Solve this alphametic, where each of the capital letters in bold denotes a different decimal digit from 0 to 9. None of the numbers can contain any leading zero.

^{3}√(**HOW**)+ ^{3}√(**AND**) = ^{3}√(**WHEN**)

Daniel, as I read your first posting, I assumed you had found an earlier solution (presumably the same one I found) but had just not stated it. Your other (posted) solutions, however, do not seem to be solutions to the original problem, since that clearly required two three-digit numbers, and one four-digit number, though they were solutions to the restated (x,y,z) version.

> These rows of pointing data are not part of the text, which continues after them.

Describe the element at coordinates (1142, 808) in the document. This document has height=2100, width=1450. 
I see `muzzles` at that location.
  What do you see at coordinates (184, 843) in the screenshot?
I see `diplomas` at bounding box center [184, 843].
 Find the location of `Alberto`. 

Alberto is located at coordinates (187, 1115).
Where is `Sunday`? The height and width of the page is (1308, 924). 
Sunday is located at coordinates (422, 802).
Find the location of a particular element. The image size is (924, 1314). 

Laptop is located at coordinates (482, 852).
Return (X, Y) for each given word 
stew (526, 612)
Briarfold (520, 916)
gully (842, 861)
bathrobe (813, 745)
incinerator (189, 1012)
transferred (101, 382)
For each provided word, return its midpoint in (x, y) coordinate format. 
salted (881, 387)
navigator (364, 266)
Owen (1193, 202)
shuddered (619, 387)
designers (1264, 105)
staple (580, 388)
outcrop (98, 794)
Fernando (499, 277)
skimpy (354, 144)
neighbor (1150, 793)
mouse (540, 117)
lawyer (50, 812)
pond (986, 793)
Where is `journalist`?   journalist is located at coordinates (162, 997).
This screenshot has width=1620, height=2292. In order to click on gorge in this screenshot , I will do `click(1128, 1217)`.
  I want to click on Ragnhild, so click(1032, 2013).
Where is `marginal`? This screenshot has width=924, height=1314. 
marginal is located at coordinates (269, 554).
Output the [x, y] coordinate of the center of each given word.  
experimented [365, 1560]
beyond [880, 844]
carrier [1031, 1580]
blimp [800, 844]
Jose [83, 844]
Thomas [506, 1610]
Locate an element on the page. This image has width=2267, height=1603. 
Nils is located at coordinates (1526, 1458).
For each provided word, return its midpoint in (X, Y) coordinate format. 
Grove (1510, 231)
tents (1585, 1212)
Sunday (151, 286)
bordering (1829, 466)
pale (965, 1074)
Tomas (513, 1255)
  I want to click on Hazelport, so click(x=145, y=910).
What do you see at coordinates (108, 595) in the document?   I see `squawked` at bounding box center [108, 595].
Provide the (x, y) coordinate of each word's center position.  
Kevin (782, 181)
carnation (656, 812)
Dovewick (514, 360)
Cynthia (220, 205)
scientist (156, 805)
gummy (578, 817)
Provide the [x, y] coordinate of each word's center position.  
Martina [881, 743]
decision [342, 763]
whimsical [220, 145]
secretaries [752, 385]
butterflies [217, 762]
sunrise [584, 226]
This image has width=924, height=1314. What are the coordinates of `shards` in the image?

As brianjn notes, we are faced with the precision problem when we find that there are no solutions with integer cube roots. After finding no integer roots, I tried with six-decimal precision, and got a half dozen or so that were "close" but only one which was accurate to that precision (192, 375, 2187). The best tool at hand was the MS Calculator, which gave agreement to 18 places. Since this was not absolute proof, I wondered if anyone found a "pencil and paper" approach which derived that set uniquely.

The cube roots I found with the Calculator were:

192 -- 5.768 998 281 229 633 529

375 -- 7.211 247 851 537 041 911

2187 -- 12.980 246 132 766 675 440

It seems that there should be a clever approach which would have multiplied the original by some common factor, and then reduced the equation to a proof. All three of my answer numbers had a common factor of 3, removing which left respectively, 2**6, 5**3, and 3**6 but I don't see how that leads to a solution. -- or perhaps it does...

If I divide the three answers by 3, that gives 64,125,729. Taking the cube root of each of these gives 4, 5, and 9; and of course 4+5=9. Perhaps the way to build a solution, would be to start with the lowest x,y,z and then multiply that triad by a common factor. On consideration, perhaps this was daniel's method all along??!!